Start of TASK DATA
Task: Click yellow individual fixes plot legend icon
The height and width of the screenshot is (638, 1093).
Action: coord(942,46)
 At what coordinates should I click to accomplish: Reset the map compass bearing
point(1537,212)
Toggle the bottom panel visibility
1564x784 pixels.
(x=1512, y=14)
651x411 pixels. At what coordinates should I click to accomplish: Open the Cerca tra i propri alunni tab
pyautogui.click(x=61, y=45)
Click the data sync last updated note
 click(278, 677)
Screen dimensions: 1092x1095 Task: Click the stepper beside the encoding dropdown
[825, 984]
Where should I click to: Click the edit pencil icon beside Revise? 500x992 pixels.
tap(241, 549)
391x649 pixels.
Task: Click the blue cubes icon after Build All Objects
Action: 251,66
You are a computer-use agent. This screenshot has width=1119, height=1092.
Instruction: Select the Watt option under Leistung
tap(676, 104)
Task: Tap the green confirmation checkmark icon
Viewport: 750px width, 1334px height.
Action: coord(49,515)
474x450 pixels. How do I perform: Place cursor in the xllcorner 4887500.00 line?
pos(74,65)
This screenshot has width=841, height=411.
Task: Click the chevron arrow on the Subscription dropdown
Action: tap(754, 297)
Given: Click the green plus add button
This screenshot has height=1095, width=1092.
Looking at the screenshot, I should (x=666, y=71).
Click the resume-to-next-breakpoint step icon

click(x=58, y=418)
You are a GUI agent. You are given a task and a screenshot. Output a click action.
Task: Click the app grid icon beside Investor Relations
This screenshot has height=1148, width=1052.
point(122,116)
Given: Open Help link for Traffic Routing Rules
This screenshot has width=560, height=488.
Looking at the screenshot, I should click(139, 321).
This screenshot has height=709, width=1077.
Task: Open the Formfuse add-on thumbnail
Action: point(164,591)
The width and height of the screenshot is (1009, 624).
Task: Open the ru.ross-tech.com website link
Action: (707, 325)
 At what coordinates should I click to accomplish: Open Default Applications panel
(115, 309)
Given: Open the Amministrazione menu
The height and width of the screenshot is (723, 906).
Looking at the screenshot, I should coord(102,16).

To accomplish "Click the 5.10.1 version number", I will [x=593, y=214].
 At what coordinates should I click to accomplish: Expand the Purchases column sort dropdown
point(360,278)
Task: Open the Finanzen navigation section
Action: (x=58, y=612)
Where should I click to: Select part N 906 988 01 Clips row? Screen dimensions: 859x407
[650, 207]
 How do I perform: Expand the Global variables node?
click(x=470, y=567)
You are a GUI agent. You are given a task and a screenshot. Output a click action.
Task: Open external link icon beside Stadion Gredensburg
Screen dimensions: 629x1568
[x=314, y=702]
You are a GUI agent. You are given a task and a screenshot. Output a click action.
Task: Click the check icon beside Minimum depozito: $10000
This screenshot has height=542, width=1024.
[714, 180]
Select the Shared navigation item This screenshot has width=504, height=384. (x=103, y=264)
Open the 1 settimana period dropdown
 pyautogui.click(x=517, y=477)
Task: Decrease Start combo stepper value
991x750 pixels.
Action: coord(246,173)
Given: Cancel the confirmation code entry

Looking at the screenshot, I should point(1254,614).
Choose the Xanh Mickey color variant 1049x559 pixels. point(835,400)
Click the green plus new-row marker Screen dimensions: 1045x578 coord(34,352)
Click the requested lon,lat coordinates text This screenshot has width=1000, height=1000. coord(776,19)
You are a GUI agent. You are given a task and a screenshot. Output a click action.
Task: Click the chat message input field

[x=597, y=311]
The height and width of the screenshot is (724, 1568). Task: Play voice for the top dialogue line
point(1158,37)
End of TASK DATA
• [AIM OF THE TASK] Repeat verbatim every row from the line containing "At what coordinates should I click to accomplish: Reset" down to the line containing "(x=1512, y=14)", including both of those lines.

• [SOLUTION]
 At what coordinates should I click to accomplish: Reset the map compass bearing
point(1537,212)
Toggle the bottom panel visibility
1564x784 pixels.
(x=1512, y=14)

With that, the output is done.